DOCUMENT EXCERPT:
────────
Jiri Slaby <[email protected]> writes:

>> Jiri Slaby <[email protected]> writes:
>>
>> > Could you test the patch below, if something changes?
>>
>> Just tested with low_latency commented out. Still oopses:
>>
>> BUG: unable to handle kernel NULL pointer dereference at virtual address 00000008
>> printing eip:
>> f8f1730f
>> *pde = 00000000
>> Oops: 0000 [#1]
>> SMP
>> Modules linked in: nvidia agpgart ipv6 nfs lockd nfs_acl sunrpc dm_mod sr_mod sbp2 ieee1394 ide_generic ide_disk e1000 snd_hda_intel snd_hda_codec snd_pcm_oss snd_mixer_oss snd_pcm snd_timer i2c_i801 tsdev psmouse snd soundcore snd_page_alloc i2c_core serio_raw parport_pc parport mxser_new evdev floppy pcspkr rtc ext3 jbd mbcache usb_storage usbhid ide_cd cdrom sd_mod uhci_hcd piix usbcore skge ata_piix libata scsi_mod generic ide_core thermal processor fan
>> CPU: 0
>> EIP: 0060:[<f8f1730f>] Tainted: P VLI
>> EFLAGS: 00010046 (2.6.18-3-686 #1)
>> EIP is at mxser_receive_chars+0x21b/0x249 [mxser_new]
>
> Yes, port->tty still somewhere becomes NULL -- does this patch help?

In addition to my previous answer. I've performed the same tests with
regular PC serial port. The issues with "Disabling Irq #N" and with I/O
error on open() exist with this port as well, so they aren't
mxser-specific. I wasn't able to reproduce oopses, so they do seem to
be mxser-specific.

-- Sergei.

2006-12-28 17:15:05

by Sergei Organov

[permalink] [raw]
Subject: Re: moxa serial driver testing

Jiri Slaby <[email protected]> writes:

>> Jiri Slaby <[email protected]> writes:
>>
>> > Could you test the patch below, if something changes?
>>
>> Just tested with low_latency commented out. Still oopses:
>>
>> BUG: unable to handle kernel NULL pointer dereference at virtual address 00000008
>> printing eip:
>> f8f1730f
>> *pde = 00000000
>> Oops: 0000 [#1]
>> SMP
>> Modules linked in: ...
>> CPU: 0
>> EIP: 0060:[<f8f1730f>] Tainted: P VLI
>> EFLAGS: 00010046 (2.6.18-3-686 #1)
>> EIP is at mxser_receive_chars+0x21b/0x249 [mxser_new]
>
> Yes, port->tty still somewhere becomes NULL -- does this patch help?

Hi, Jiri!

I'm so sorry, I don't know what I smoked yesterday, but the latest
version you've sent me does not have this problem anymore! I think I
copied compiled module to modules directory for different kernel and
thus tested old code all the time. BTW, should you tell me that the
ports are now called /dev/ttyMIx instead of /dev/ttyMx, I think I'd
notice my mistake earlier. Yes, in fact I didn't test any version where
ports are called /dev/ttyMIx until now! In particular, it means that
maybe some of the recent changes you've made yesterday based on my wrong
reports are not in fact required.

Anyway, the only mxser-specific problem that currently remains for
me and that I didn't see before, is the following:

# rmmod mxser_new
Trying to free already-free IRQ 58
Trying to free nonexistent resource <0000000000009000-000000000000903f>
Trying to free nonexistent resource <0000000000008800-0000000000008800>
#

-- Sergei.
────────
WORK INSTRUCTIONS:
A. In the serial driver thread, what are the ports called in the latest driver version?
B. Using the serial driver thread, explain why Sergei concludes that the "Disabling Irq #N" and open() I/O error issues are not mxser-specific, while the oopses are.

SUPPLIED DATA:
────────
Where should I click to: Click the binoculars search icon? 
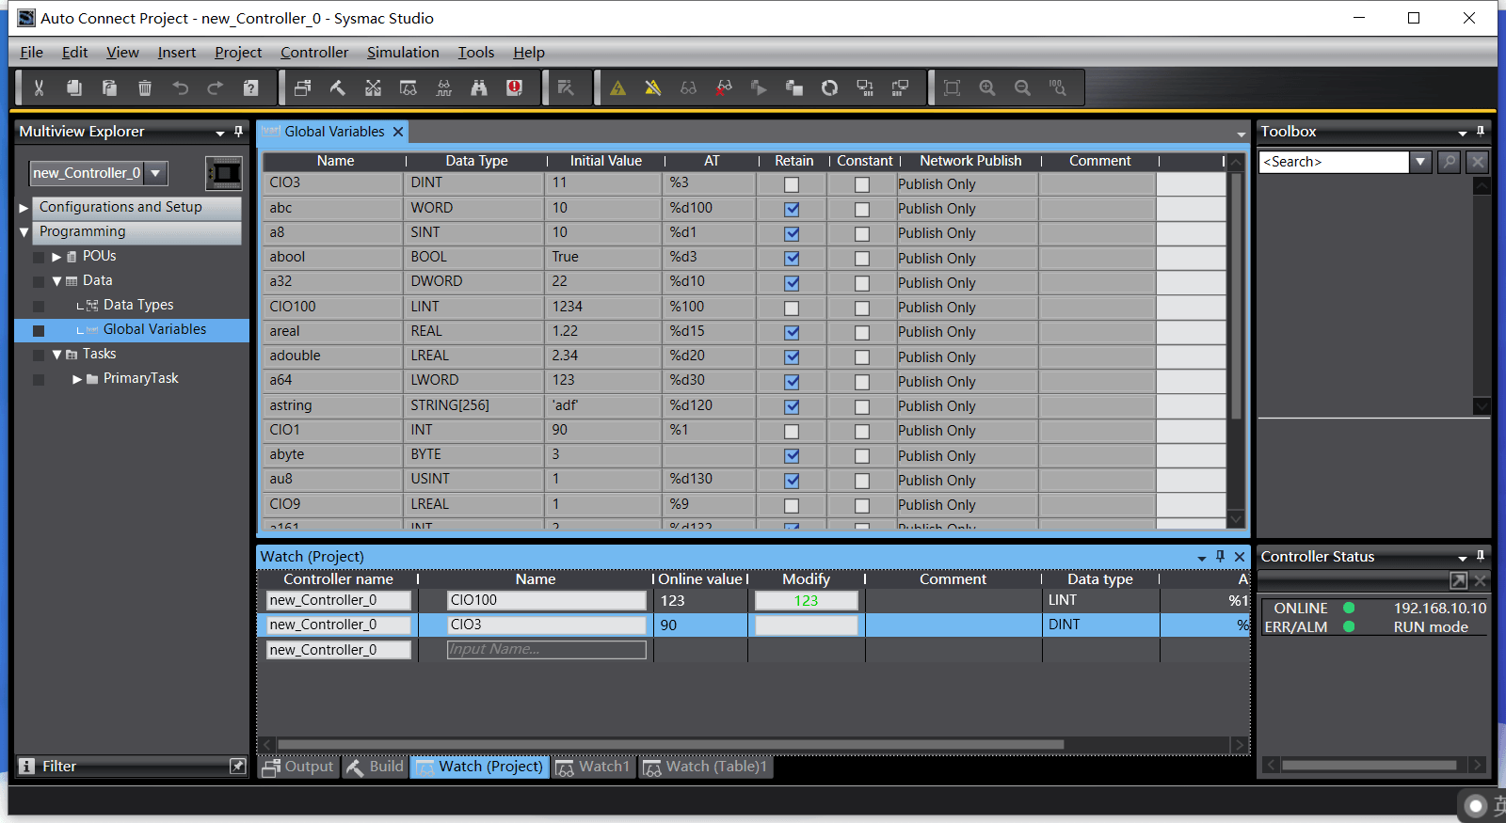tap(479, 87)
────────
EXERCISE RESPONSES:
A. They are called /dev/ttyMIx instead of /dev/ttyMx.

B. Sergei ran the same tests on a regular PC serial port and found that the "Disabling Irq #N" and open() I/O error issues also occur there, so they are not tied to mxser. The oopses could not be reproduced on that port, so they appear to be specific to mxser.